Canadian-American geneticist

Frederick Robert Bieber (born December 31, 1960) is a Canadian-American geneticist currently serving as Senior Medical Geneticist at Brigham and Women's Hospital, a member of the Faculty of Medicine at Harvard University, and a Consultant at the Massachusetts General Hospital and the Children's Hospital Boston.

==Early years and academic career==
Born in Canada, Bieber spent his early years in Strasbourg, Saskatchewan, a small prairie wheat farming community about 75 km N of Regina. He is the son of a World War II veteran of the Royal Canadian Air Force who studied engineering at the University of Toronto, and a nurse who studied in Hamilton, Ontario. During his childhood in Strasbourg he developed a lifelong love of animals and the outdoors, and a near-obsession with farm equipment, especially farm tractors.

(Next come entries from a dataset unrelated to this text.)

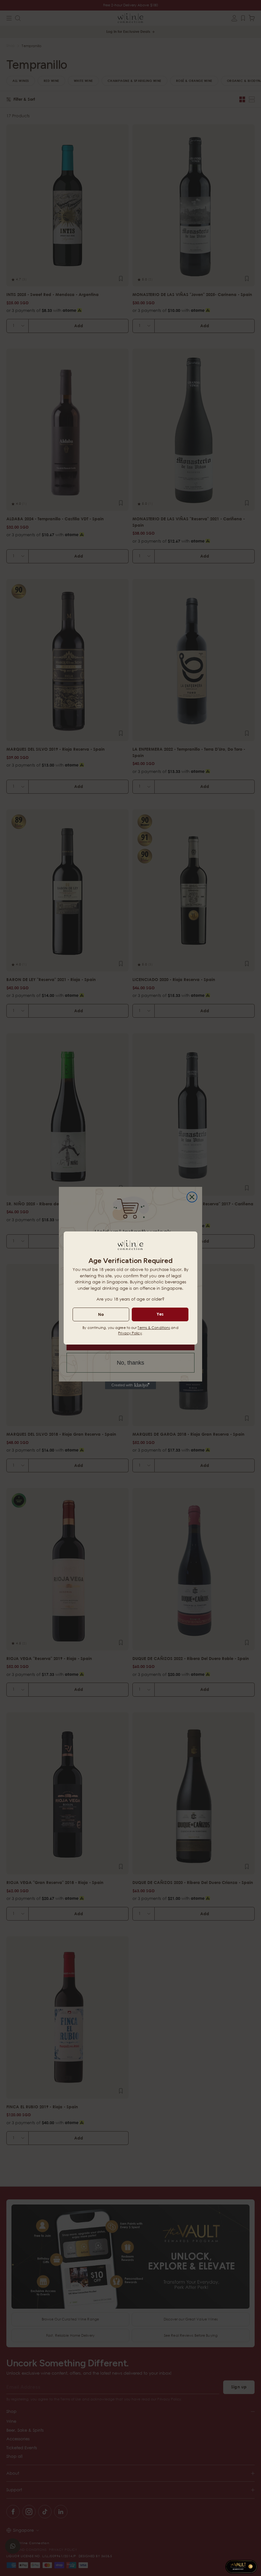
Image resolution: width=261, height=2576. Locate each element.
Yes (160, 1314)
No (101, 1314)
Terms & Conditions (154, 1327)
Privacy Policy (130, 1333)
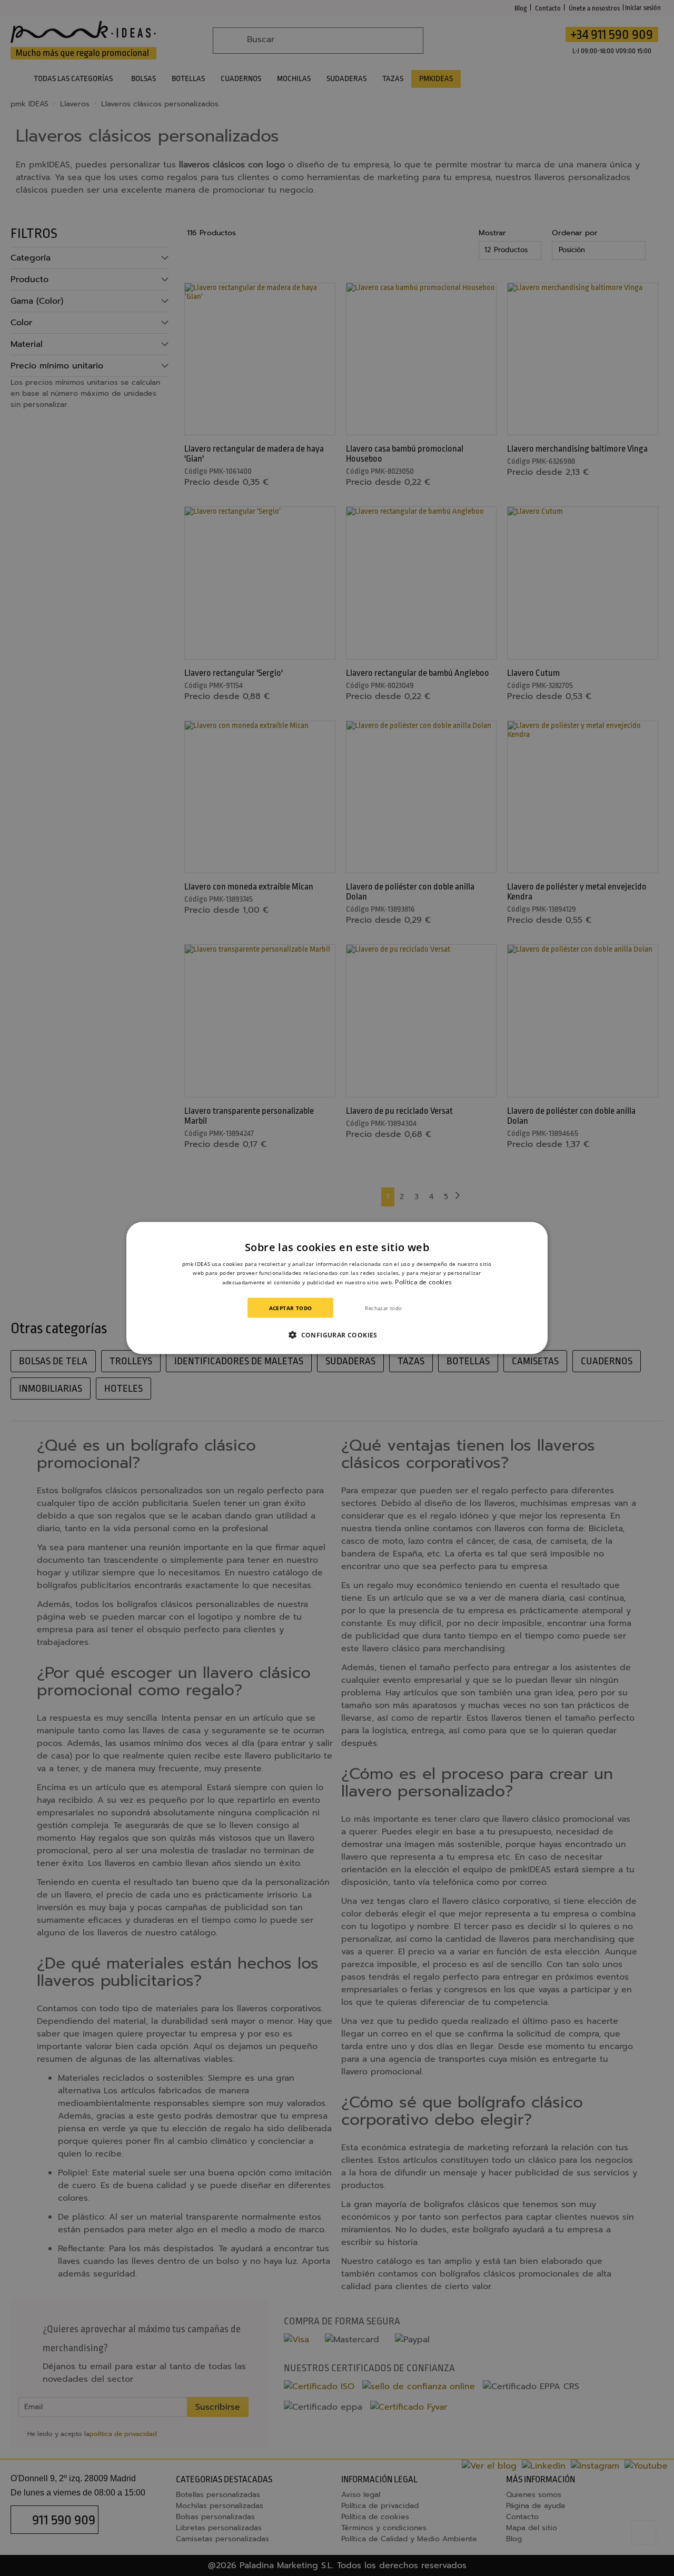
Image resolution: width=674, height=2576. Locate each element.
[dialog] (337, 1288)
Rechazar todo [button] (383, 1307)
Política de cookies (423, 1281)
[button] (337, 1334)
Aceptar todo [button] (290, 1307)
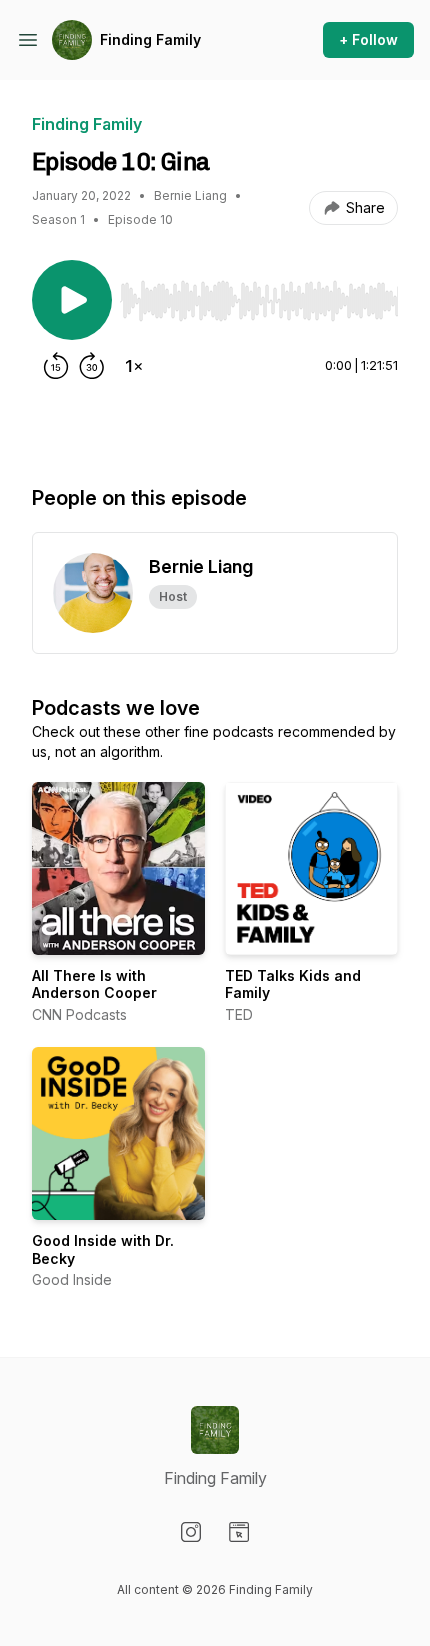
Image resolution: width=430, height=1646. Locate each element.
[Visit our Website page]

When his family later emigrated to Rochester, New York, he completed pre-college studies there and in Buenos Aires, Argentina. He attended public schools in Rochester, was selected as the Standard Bearer of the Abelard Reynolds No. 42 School, and is an alumnus of Charlotte High School (Rochester, New York) and of Colegio Ward in Buenos Aires, Argentina. He was active in sports and music in high school and college where developed an interest in genetics during his studies of ethics and mathematics.

During his undergraduate studies at the State University of New York at Oswego, he spent a summer in research with Dr. Thomas H. Roderick at The Jackson Laboratory in Bar Harbor, Maine where he decided that further studies in human genetics would provide an opportunity to make contributions to genetics without having to perform research on experimental animals. While a student at the University of Rochester School of Medicine, he became interested in researching the genetics of hearing loss after recognizing that deafness and hearing disorders was one of the few phenotypes for which positive assortative mating was common.

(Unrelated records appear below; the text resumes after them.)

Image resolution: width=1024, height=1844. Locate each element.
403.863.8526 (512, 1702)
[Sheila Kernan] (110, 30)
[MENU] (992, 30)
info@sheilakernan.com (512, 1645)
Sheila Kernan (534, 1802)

He then moved to the Medical College of Virginia (MCV) in Richmond, Virginia to work with Walter Nance, the preeminent geneticist/clinician working in this area under whose mentorship he earned a doctorate in human genetics. His doctoral research on the genetics of profound childhood utilized data from families with students attending the Maryland School for the Deaf in Frederick, Maryland.

During his doctoral studies at MCV, he developed broader interests in medical genetics, specifically the genetics of human maldevelopment and he published a paper in Science announcing the first description of polar body twinning in man. Upon completion of doctoral work he moved to Boston to commence a research fellowship at the Massachusetts General Hospital under the supervision of Lewis Ball Holmes and Shirley Driscoll. He joined the Faculty of Medicine at Harvard in 1983.

His academic work, based in the Department of Pathology at the Brigham and Women's Hospital, is focused on medical genetics, clinical cytogenetics, and forensic medicine. He has participated in the publication of over 100 articles and books on these subjects, and co-authored the acclaimed book "The Malformed Fetus and Stillbirth".

Bieber joined the Faculty of Medicine at Harvard University in 1983 and is based at Harvard Medical School where he received a teaching award in 2003. He has also taught courses at Harvard College and the Harvard Extension School. He has delivered over 200 invited addresses at various universities and has served as a visiting professor at St. George's University in Grenada and at the National Autonomous University of Mexico (UNAM) in Cuernavaca.

==National and International service==
Bieber was an appointed member of the World Trade Center Kinship and Data Analysis Panel (KADAP), assisting the New York City Office of the Chief Medical Examiner with the DNA-based identification of victims of the September 11, 2001 attacks on the twin towers. He participated in the identification of victims of Hurricanes Katrina and Rita, assisting the Louisiana coroners office, as a member of the Hurricane Victims DNA Identification Expert Group (HVDIEG).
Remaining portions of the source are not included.